This excellent answer to the question What is the physics of the “spinning dust” contribution to Cosmic Microwave Background measurements? Is well sourced. The abstract of one of the papers there, Purcell 1975 Interstellar grains as pinwheels begins with:
Contrary to the assumption usually made in theories of grain alignment, the rotational energy of an interstellar grain is likely to be very much greater than 3/s kT, where T is the gas temperature, or the grain temperature, or any other temperature in the system. Any more or less permanent irregularity of the grain’s surface with respect to accommodation coefficient, distribution of H-H recombination sites, or photoelectric emissivity will result in an unbalanced torque capable of spinning the grain up to high angular velocity. Such a grain is, in effect, the rotor of a heat engine.
In the body of the paper, the first example given is of a sort-of gedankenexperiment involving a hypothetical Crookes radiometer with the gas removed. The author explains that it would spin up to high energy (without saying how):
[...] The kinetic energy of the rotating paddle wheel is now enormously greater than it would be if it were immersed in, and en equilibrium with, a 6000 K radiation field, for then it would exhibit only a residual “Brownian rotation” appropriate to that temperature. So the wheel is really a heat engine, depending on the difference between the temperature of the vanes and that of the radiation field to which they are exposed.
Without the gas to cool them, I suppose that after the whole thing reaches equilibrium temperature the black sides radiate more strongly than the white sides and so there should always be a torque, and the final speed and kinetic energy would be limited only by friction and other practical losses.
This excellent answer to the question What is the difference between gas and dust in astronomy? points out that there is no real distinction between the two, but that they are limits in size, gas particles being small and dust particles being large(r).
So if dust can become pinwheels, then I have a hunch that very very large molecules can do this too, and if so, then so can smaller molecules. All you need is some mechanism for torque. Molecules can certainly have a non-uniform distribution of H-H recombination probability just as dust can, and they can have some regions that are concave and some that aren't.

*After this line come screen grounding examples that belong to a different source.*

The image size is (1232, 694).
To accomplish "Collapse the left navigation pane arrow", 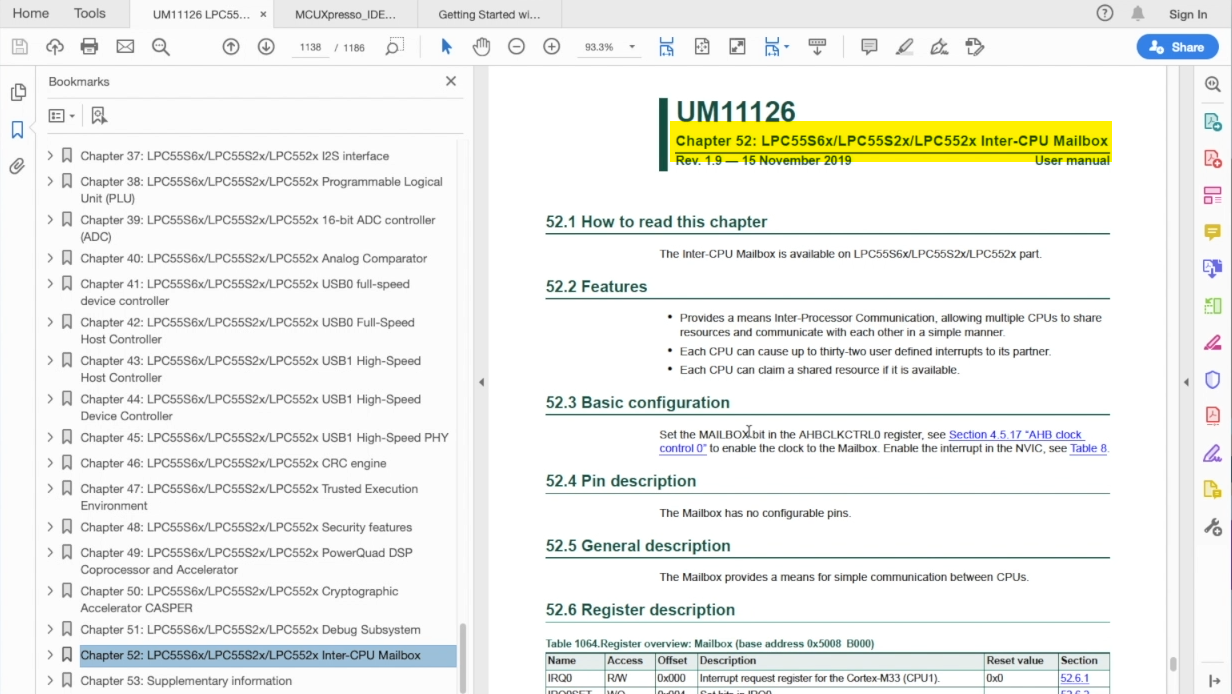I will (x=481, y=382).

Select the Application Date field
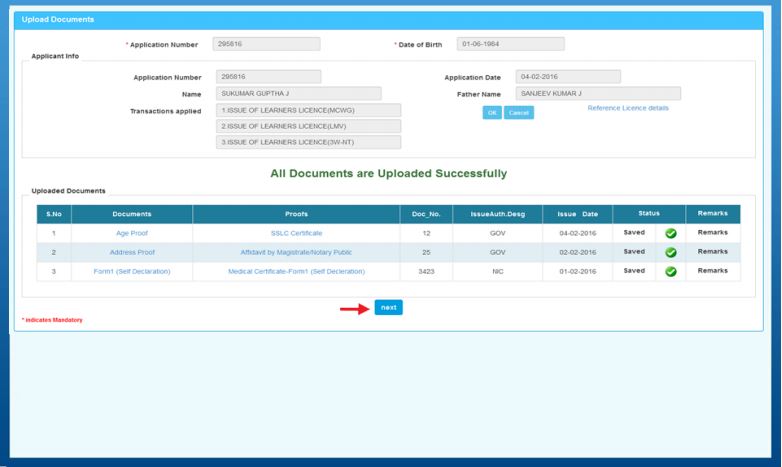568,77
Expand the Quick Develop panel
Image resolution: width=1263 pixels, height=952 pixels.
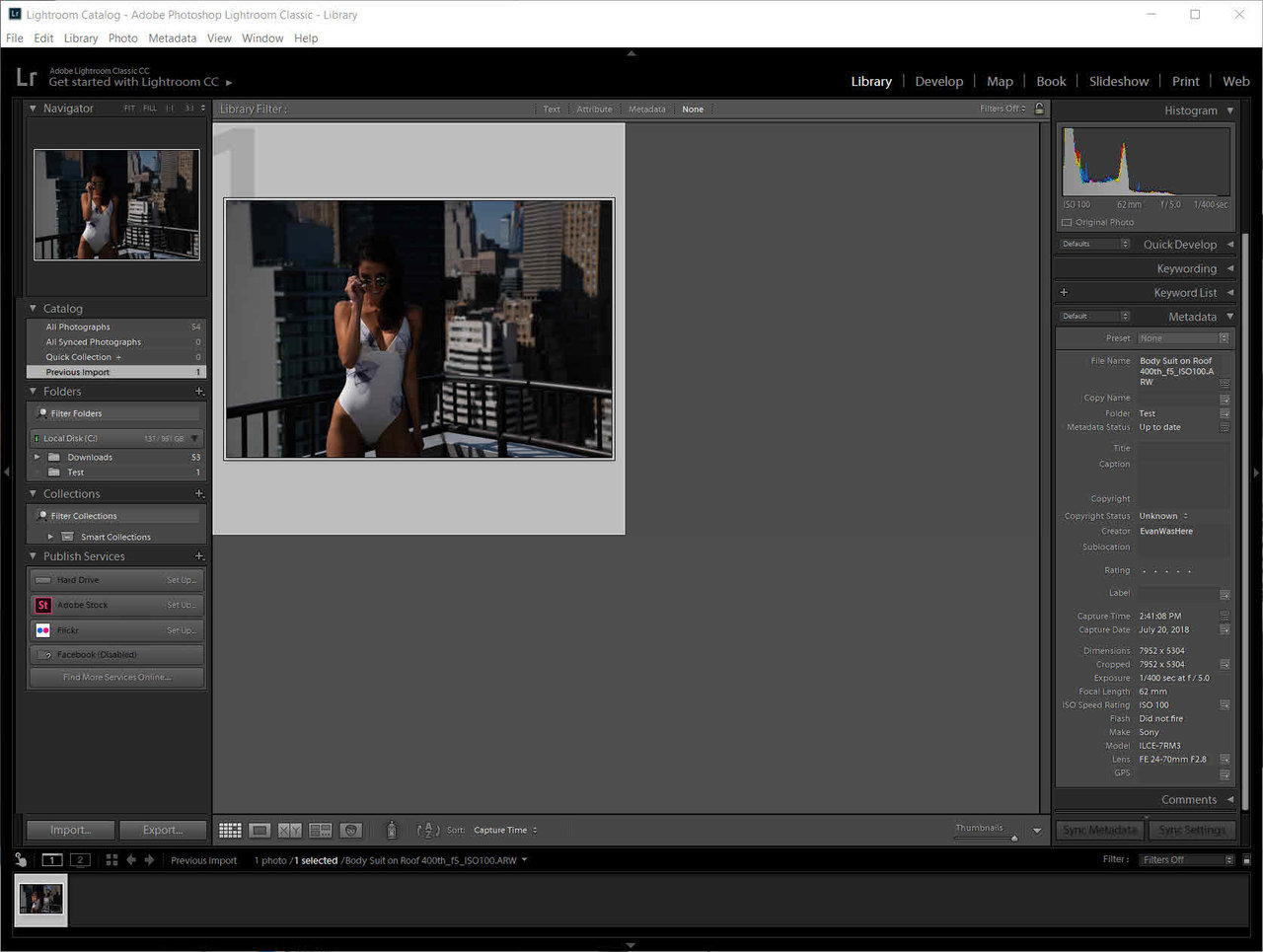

This makes me wonder if these gas molecules no longer obey the Equipartition theorem of thermodynamics. The spinning dust certainly doesn't.
Question: How can spinning dust and by induction, my hypothetical spinning molecules avoid conforming to the equipartition theorem? Why doesn't the equipartition theorem disallow spinning dust?
Bonus points: Is that little arrow ($\omega_{rot}$) pointing the wrong way?